The differential taxonomic and functional profiles suggest that domestication in alpacas may have been accompanied by a shift toward a gut ecosystem with a higher proportion of negative co-occurrences and lower stability, which could be more permissive of potentially pathogenic taxa based on these predictive models. This pattern mirrors findings in wild vs. domestic pigs [
9,
10,
36]. Wild boars harbor higher abundances of beneficial bacteria such as
Bifidobacterium and
Lactobacillus, whereas domestic pigs show higher levels of potentially pathogenic genera [
9,
10]. Our results extend these observations to South American camelids and introduce network-level and stability metrics for assessing domestication-associated changes in the microbiome.

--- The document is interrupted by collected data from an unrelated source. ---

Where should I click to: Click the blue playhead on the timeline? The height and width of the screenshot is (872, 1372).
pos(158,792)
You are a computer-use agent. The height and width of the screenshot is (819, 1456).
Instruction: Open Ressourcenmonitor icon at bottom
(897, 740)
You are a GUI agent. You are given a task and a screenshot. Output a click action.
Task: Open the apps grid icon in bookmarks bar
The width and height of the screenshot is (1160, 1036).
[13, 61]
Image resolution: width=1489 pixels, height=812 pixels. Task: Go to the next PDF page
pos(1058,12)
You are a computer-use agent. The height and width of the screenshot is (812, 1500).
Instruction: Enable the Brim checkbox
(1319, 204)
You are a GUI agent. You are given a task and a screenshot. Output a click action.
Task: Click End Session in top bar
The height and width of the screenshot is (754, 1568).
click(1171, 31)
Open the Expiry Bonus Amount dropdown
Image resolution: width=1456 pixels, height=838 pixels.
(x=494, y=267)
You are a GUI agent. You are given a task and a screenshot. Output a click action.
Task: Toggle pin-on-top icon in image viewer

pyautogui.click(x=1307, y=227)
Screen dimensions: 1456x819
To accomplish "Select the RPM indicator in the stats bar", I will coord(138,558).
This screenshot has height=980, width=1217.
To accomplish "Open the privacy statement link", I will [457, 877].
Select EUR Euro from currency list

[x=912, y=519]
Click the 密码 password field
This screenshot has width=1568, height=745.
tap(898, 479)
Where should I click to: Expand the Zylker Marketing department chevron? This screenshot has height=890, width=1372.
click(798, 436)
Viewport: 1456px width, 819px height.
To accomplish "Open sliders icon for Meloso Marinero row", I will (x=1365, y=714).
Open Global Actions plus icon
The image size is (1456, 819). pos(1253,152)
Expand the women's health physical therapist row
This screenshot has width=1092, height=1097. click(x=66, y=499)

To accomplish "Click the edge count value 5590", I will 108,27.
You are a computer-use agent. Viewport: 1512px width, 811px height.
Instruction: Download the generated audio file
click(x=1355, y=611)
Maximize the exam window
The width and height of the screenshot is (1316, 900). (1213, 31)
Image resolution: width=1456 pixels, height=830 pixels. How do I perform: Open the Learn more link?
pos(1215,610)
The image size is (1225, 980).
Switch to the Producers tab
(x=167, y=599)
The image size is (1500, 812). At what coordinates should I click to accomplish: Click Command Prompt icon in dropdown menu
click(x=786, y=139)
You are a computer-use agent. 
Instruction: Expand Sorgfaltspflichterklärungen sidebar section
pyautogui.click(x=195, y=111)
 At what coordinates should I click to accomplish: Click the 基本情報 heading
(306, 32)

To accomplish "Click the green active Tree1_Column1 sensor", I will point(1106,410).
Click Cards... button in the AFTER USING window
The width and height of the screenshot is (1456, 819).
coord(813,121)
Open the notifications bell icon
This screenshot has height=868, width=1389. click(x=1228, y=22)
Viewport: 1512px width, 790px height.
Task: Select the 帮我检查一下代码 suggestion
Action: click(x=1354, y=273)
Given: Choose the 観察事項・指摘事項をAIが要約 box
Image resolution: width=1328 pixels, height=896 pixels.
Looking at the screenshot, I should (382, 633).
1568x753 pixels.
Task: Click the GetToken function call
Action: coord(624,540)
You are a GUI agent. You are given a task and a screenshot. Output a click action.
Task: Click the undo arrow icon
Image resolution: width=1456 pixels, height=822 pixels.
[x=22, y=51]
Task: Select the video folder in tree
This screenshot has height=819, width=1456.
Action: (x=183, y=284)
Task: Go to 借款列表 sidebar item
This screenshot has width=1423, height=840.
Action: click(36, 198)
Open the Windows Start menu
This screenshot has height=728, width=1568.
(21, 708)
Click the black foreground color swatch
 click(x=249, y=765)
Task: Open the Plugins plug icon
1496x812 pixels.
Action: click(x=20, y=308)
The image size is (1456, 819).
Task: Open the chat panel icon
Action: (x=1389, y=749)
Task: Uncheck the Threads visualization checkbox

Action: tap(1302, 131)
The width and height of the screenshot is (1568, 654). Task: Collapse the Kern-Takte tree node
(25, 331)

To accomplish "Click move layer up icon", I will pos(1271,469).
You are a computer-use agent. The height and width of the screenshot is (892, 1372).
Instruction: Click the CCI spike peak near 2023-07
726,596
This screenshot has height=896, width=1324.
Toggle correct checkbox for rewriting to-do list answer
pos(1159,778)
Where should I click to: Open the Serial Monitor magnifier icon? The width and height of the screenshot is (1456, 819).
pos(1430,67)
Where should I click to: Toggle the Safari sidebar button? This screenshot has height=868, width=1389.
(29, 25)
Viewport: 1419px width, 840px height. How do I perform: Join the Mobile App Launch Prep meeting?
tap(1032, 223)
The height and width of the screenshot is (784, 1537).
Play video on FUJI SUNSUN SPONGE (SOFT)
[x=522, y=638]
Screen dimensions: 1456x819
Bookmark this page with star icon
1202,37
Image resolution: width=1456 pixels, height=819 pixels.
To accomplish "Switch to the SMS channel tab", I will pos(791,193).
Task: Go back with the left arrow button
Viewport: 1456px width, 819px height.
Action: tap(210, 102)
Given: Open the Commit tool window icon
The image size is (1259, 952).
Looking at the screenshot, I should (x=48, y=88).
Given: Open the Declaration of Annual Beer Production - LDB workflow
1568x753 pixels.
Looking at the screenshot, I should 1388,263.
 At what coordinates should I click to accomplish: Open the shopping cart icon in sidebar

However, several limitations of this study should be acknowledged. First, all animals were housed in a single zoo, so the results may not be fully representative of other captive populations or wild animals. Second, the cross-sectional design does not permit the establishment of causal relationships; longitudinal studies would be required to determine whether the observed differences in stability and network structure persist over time or fluctuate with seasonal or physiological changes. Third, we did not measure short-chain fatty acids or other microbial metabolites, which would help link the predicted functional differences to actual metabolic outputs. Fourth, the functional predictions (PICRUSt2 and BugBase) are inferential and not validated by metagenomic or metabolomic data; thus, statements about “pathogenic potential” should be interpreted with caution. Fifth, the sample size was modest (16 guanacos vs. 8 alpacas) and imbalanced, which reduces statistical power and may affect the robustness of multivariate analyses (e.g., ANOSIM). The alpaca group contained only two males, which precluded any meaningful analysis of sex-related differences. Therefore, our findings should be interpreted conservatively and validated in larger, balanced cohorts. Sixth, our co-occurrence networks are based on correlation and do not directly reflect biological interactions (e.g., cooperation or competition); cautious interpretation is therefore warranted. Finally, the specific mechanisms underlying the observed differences in community stability and network architecture remain speculative; future work should incorporate host immune and physiological measurements, larger and sex-balanced cohorts, and metagenomic sequencing to elucidate the host–microbe interactions that drive these patterns.